Затем повернулся и посмотрел на растущий столб дыма и пламени, все еще высящийся над ним.
— Да, пора убираться отсюда.
Он не знал толком, куда полетит теперь. Во всяком случае, туда, где есть люди.
Аларак шел между черными скалами по утопавшей в тенях дороге и вдруг остановился. Кожу щипало. Это невозможно. Был всего полдень, но терразин уже разливался в воздухе.
Аларак осмотрелся — точно, западная скала. Из свежей зазубренной трещины просачивались ленты фиолетового тумана. Терразин. Похоже, землетрясение вскрыло подземную газовую полость. Небольшую. Надолго этого дара не хватит. Аларак шагнул в терразиновую дымку и поднял руки ладонями вверх, позволяя Дыханию Жизни полностью себя окутать.
И тогда оно просочилось в поры его кожи.
Заструилось по венам.
Распахнуло врата сознания.
Оно сделало его еще чуть ближе к Амуну. Темному Богу.

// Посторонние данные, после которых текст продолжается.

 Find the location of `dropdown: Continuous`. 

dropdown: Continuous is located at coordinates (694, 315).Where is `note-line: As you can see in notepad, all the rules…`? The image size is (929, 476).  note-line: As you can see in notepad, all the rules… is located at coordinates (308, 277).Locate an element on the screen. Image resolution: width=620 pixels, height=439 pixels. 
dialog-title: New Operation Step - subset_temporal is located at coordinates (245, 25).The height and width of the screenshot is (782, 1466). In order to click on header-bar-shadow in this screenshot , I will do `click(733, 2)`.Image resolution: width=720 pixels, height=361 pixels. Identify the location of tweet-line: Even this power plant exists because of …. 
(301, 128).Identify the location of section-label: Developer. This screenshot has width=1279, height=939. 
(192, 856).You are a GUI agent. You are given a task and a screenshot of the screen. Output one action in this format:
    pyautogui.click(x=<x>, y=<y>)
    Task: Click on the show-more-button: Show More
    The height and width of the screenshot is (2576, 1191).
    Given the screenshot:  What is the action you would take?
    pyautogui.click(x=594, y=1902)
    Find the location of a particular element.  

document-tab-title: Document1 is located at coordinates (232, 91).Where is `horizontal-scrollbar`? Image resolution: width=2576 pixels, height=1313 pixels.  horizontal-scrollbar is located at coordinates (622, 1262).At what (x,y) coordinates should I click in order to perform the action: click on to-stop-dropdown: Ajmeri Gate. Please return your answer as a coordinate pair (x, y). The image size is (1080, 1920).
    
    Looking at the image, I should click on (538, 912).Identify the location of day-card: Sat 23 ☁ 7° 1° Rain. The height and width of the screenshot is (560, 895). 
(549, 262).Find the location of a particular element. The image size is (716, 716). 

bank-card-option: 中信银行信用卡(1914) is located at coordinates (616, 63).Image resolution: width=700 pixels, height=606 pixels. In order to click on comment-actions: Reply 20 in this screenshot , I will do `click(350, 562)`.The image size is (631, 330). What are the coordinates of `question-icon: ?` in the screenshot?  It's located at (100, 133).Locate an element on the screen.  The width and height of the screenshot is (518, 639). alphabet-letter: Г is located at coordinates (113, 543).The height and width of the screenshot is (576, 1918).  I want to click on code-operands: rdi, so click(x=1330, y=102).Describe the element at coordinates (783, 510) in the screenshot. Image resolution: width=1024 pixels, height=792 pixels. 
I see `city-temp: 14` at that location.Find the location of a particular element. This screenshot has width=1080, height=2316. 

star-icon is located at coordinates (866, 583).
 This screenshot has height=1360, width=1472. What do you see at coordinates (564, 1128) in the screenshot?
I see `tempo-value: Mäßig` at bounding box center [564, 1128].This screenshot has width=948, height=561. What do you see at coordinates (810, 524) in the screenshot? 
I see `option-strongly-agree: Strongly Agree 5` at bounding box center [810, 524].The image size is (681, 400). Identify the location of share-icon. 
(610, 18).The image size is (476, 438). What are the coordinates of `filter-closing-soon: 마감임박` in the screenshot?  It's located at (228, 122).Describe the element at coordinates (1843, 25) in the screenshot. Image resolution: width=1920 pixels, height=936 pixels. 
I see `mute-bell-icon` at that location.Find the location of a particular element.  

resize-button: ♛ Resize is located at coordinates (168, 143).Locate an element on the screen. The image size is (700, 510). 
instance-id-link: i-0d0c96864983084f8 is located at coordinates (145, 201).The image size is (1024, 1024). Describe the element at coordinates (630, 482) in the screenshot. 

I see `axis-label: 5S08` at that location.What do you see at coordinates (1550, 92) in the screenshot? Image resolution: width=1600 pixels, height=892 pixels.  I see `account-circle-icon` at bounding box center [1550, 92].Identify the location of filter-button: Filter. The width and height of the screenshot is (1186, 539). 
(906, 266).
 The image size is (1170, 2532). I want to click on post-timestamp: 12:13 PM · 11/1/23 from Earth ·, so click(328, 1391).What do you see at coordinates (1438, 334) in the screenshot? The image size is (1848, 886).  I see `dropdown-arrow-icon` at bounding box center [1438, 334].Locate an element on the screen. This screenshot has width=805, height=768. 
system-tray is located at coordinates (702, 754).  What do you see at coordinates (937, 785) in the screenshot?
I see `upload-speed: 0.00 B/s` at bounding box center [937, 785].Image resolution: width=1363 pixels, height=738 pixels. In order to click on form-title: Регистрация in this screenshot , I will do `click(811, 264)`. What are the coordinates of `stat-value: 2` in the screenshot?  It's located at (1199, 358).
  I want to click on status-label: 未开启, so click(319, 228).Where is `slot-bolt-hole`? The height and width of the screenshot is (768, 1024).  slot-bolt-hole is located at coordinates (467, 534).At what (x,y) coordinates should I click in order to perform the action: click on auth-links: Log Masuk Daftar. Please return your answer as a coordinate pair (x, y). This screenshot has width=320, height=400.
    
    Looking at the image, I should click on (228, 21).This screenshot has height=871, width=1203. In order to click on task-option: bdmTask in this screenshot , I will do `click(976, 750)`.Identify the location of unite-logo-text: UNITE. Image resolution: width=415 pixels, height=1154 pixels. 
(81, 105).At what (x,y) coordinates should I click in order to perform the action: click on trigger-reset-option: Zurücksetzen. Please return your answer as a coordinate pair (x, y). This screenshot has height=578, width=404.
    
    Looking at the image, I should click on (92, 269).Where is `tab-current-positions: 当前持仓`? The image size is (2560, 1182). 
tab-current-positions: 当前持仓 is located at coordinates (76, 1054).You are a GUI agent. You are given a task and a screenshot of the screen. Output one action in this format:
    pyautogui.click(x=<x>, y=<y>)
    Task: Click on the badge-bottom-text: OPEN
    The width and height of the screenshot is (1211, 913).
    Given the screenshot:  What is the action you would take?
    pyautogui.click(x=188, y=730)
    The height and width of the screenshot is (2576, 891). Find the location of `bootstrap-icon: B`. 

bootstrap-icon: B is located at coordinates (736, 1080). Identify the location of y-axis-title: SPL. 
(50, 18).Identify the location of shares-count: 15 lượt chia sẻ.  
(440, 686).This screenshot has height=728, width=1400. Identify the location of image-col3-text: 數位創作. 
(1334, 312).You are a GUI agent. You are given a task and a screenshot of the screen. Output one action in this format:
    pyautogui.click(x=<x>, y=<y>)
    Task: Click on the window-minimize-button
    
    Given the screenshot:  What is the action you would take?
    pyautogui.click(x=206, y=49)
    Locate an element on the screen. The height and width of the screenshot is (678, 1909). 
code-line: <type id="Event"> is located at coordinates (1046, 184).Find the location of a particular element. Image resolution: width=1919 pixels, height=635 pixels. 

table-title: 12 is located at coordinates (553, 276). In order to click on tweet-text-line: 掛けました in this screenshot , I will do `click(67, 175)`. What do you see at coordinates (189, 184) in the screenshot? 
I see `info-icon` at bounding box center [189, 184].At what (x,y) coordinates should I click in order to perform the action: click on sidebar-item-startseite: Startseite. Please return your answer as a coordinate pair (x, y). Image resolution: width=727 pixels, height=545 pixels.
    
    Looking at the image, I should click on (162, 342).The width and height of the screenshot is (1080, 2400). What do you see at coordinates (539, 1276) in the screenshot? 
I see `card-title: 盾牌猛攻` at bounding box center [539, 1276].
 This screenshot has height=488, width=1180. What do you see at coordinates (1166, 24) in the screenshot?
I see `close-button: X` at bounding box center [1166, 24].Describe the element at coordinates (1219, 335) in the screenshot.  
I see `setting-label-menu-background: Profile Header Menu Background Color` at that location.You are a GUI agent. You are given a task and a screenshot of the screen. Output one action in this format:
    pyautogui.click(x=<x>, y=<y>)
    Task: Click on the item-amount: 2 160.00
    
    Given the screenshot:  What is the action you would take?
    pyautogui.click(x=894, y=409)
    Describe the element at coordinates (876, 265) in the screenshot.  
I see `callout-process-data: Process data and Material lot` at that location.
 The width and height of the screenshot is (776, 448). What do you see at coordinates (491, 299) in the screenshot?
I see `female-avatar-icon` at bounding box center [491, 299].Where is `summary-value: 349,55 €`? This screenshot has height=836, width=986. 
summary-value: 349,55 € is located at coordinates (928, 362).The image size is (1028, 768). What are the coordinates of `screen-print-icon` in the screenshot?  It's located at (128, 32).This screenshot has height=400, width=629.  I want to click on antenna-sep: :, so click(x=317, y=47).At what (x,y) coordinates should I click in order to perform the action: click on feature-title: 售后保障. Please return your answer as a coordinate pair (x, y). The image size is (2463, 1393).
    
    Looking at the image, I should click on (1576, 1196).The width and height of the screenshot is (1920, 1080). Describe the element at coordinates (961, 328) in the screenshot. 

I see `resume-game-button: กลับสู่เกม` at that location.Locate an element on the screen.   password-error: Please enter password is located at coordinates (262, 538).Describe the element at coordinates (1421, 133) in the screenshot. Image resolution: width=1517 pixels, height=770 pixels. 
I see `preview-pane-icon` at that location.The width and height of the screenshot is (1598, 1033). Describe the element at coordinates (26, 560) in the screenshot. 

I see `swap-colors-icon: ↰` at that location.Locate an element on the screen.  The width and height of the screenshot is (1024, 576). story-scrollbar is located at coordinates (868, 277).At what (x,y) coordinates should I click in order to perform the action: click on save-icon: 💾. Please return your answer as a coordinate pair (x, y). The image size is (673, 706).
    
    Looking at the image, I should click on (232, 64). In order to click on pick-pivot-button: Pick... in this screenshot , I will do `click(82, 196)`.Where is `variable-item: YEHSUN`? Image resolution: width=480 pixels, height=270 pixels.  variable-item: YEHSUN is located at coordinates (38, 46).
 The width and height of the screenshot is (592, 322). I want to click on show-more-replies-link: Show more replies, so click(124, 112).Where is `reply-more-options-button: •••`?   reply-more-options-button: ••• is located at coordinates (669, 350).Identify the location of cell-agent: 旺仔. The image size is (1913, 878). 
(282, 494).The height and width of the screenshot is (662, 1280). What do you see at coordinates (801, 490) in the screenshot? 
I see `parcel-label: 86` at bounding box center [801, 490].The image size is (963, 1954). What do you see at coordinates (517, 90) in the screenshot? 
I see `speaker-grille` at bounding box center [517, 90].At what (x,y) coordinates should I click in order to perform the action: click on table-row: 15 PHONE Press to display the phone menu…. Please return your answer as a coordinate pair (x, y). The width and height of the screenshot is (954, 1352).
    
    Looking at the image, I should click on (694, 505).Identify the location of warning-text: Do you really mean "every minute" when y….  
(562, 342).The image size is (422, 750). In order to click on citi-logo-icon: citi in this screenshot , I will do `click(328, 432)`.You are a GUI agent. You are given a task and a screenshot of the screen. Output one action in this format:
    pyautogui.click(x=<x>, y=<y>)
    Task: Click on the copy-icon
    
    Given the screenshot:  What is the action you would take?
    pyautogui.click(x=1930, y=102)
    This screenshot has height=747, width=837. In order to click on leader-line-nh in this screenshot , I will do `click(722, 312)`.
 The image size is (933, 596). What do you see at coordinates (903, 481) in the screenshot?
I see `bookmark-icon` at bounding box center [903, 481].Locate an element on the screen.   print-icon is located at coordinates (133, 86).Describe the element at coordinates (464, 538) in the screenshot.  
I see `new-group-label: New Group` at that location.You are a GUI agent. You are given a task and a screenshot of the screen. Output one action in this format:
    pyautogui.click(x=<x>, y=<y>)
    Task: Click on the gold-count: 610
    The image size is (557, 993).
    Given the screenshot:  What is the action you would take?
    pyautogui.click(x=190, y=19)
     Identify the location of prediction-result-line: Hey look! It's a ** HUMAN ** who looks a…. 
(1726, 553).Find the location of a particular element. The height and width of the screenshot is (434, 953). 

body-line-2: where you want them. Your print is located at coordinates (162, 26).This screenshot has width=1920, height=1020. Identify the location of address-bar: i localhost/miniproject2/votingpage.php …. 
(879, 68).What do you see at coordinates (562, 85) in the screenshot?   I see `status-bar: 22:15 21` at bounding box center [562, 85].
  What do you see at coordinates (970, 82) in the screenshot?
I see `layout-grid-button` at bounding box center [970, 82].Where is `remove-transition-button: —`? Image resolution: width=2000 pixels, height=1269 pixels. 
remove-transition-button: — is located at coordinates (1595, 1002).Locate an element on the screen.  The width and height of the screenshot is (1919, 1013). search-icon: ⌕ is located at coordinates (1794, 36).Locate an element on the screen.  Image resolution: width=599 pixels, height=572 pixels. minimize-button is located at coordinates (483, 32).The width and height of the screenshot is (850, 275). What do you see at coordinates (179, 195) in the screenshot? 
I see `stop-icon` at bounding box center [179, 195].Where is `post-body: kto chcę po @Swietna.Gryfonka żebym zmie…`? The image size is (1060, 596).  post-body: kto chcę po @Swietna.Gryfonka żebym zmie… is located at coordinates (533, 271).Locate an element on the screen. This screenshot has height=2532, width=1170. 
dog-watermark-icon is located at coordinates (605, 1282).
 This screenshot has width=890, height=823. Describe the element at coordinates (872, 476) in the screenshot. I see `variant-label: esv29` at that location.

Аларак чувствовал волю Амуна, его холодный замысел, биение его темного сердца под тонкой кожей этой вселенной, паутину сосудов Пустоты, даже сейчас пульсирующих в нетерпении. Последний ход против испорченного цикла должен был вот-вот свершиться. Алараку и остальным избранным Богом протоссам, Сотворенным, или талдаримам, оставалось ждать совсем немного.
Скоро они познают Вознесение — так обещал Амун.
Но вихрящийся туман терразина слишком быстро развеялся по ветру. Облака газа растаяли.
До заката он больше не поднимется на поверхность. Зато потом газ заполнит всю атмосферу, как и каждую ночь. Почему так происходит? На то была воля Амуна. Все талдаримы Слейна, вне зависимости от положения в обществе, до восхода солнца купались в потоках Его славы — а потом Его дар пропадал. По ночам все талдаримы были едины перед Его темным взором.
Но не днем. С рассветом каждый сам должен был сражаться за место под солнцем. На то также была воля Амуна.